Fixed overhead efficiency variance tells us the difference between the standard fixed overhead cost and actual fixed overhead cost. It has two parts. One is fixed expenditure overhead variance and second is fixed volume overhead variance. There are three parts of fixed volume overhead variance. One of important part of fixed volume overhead variance is fixed overhead efficiency variance. This variance tells us the difference between standard working hours of actual output and actual working hours after  multiplying  this with the standard rate of overhead per hour. Following is its formula

Fixed Overhead Efficiency Variance

= Standard rate per hour X ( standard working hours of actual output - actual working hours)

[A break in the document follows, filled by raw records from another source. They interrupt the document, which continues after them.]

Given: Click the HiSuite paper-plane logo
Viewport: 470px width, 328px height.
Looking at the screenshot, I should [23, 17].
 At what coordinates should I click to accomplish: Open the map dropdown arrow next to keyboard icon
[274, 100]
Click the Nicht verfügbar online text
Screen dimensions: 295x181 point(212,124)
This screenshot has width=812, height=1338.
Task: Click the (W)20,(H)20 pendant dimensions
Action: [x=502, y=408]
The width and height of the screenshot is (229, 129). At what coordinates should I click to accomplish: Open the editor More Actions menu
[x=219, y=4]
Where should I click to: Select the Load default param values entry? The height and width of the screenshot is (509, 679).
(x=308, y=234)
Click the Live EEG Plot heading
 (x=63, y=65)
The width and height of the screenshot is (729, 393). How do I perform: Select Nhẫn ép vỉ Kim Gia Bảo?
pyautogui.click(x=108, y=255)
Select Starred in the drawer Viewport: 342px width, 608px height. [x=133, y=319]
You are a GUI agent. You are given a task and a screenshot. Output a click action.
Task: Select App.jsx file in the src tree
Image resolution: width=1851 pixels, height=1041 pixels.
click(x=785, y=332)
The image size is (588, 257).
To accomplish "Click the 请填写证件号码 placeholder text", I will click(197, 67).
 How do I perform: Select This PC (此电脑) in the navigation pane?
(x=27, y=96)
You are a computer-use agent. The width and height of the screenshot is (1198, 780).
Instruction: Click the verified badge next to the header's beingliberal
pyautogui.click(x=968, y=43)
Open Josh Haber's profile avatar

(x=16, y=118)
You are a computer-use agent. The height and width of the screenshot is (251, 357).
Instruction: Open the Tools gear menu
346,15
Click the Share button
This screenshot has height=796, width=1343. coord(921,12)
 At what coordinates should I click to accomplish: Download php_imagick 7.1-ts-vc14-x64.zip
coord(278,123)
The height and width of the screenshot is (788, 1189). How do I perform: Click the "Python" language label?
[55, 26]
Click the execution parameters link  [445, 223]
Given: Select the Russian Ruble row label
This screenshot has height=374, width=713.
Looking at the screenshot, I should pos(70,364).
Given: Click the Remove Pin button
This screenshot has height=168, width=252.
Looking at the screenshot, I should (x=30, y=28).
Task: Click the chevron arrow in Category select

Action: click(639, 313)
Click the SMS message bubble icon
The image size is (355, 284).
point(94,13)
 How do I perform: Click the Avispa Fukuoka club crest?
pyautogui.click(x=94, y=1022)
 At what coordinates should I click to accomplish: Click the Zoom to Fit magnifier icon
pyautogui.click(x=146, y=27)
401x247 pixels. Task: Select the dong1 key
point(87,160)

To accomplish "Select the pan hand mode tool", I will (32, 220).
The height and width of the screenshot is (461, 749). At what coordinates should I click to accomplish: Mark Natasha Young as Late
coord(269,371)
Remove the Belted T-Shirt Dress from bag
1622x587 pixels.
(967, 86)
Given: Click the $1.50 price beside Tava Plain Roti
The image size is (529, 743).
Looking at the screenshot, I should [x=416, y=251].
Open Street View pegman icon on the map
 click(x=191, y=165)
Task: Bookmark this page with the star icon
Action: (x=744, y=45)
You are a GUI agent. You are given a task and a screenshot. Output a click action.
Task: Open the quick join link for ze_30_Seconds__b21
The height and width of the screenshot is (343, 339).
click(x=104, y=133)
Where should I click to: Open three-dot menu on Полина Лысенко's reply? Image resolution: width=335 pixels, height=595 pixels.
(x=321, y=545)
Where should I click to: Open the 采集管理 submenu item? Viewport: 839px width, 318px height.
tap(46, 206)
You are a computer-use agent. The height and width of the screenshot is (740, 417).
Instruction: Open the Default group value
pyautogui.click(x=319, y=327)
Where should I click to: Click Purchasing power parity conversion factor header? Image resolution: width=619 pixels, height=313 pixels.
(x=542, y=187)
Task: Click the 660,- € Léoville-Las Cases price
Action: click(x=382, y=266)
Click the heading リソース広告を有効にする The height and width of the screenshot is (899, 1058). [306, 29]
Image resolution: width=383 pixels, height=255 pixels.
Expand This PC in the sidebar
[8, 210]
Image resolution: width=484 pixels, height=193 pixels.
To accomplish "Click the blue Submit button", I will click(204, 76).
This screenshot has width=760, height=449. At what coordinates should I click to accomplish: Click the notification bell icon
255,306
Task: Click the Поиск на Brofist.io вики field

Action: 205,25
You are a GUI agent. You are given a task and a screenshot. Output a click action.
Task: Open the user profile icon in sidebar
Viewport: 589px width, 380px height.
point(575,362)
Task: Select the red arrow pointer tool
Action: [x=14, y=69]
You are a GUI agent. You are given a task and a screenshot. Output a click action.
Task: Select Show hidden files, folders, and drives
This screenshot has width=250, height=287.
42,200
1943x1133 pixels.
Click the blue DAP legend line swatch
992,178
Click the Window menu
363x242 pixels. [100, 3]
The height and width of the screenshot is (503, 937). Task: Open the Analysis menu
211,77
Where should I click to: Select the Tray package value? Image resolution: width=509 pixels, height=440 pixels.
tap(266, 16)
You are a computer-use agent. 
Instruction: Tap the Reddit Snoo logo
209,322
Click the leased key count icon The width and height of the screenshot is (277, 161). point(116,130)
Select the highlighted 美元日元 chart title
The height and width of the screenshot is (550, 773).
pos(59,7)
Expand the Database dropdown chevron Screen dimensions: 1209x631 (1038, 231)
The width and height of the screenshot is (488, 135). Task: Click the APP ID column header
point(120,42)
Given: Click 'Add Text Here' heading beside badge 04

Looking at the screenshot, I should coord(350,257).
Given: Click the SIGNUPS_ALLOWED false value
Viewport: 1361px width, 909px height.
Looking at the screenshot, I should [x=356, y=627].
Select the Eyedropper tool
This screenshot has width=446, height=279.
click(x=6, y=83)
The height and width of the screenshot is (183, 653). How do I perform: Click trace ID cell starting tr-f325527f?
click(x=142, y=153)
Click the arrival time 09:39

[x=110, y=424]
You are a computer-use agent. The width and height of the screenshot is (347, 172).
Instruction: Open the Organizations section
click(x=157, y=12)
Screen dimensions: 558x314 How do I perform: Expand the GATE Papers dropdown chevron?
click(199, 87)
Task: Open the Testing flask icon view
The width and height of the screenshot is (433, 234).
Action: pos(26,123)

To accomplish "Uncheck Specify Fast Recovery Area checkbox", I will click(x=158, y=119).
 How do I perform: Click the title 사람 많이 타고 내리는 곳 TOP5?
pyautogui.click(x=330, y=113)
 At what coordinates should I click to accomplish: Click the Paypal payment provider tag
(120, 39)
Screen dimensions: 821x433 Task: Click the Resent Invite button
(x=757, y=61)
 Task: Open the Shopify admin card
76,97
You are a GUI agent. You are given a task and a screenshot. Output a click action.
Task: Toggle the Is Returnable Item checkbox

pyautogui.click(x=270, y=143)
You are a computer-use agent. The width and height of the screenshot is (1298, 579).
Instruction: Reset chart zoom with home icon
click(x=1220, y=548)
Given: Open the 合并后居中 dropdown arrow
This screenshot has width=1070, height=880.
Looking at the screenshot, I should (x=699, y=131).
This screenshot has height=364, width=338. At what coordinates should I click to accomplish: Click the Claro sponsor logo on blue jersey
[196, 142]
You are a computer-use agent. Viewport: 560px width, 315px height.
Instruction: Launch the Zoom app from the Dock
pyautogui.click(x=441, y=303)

Standard working hours of actual output = Standard working hours for producing one unit X Actual output

Standard working hours for producing one unit = Standard working hours / standard output

Standard Working Hours =  Standard Overhead Cost / Standard Overhead rate per hour

If actual working hours are 250, actual overhead cost is Rs. 100, standard rate of overhead per hour is Rs. 1 per hour, standard output is 200 units and actual output is 300, calculate fixed overhead efficiency variance.

Standard Working Hours =  Standard Overhead Cost / Standard Overhead rate per hour

= 100 / 1 = 100 hours

Standard working hours for producing one unit = Standard working hours / standard output

= 100 hrs / 200 units = 0.50 hr

Standard working hours of actual output = Standard working hours for producing one unit X Actual output

= 0.50 hr X 300 =  150 hours

FOEV = Standard rate per hour X ( standard working hours of actual output - actual working hours)

= Rs. 1 X ( 150 hours - 250 hours ) = - Rs 100 ( Unfavorable)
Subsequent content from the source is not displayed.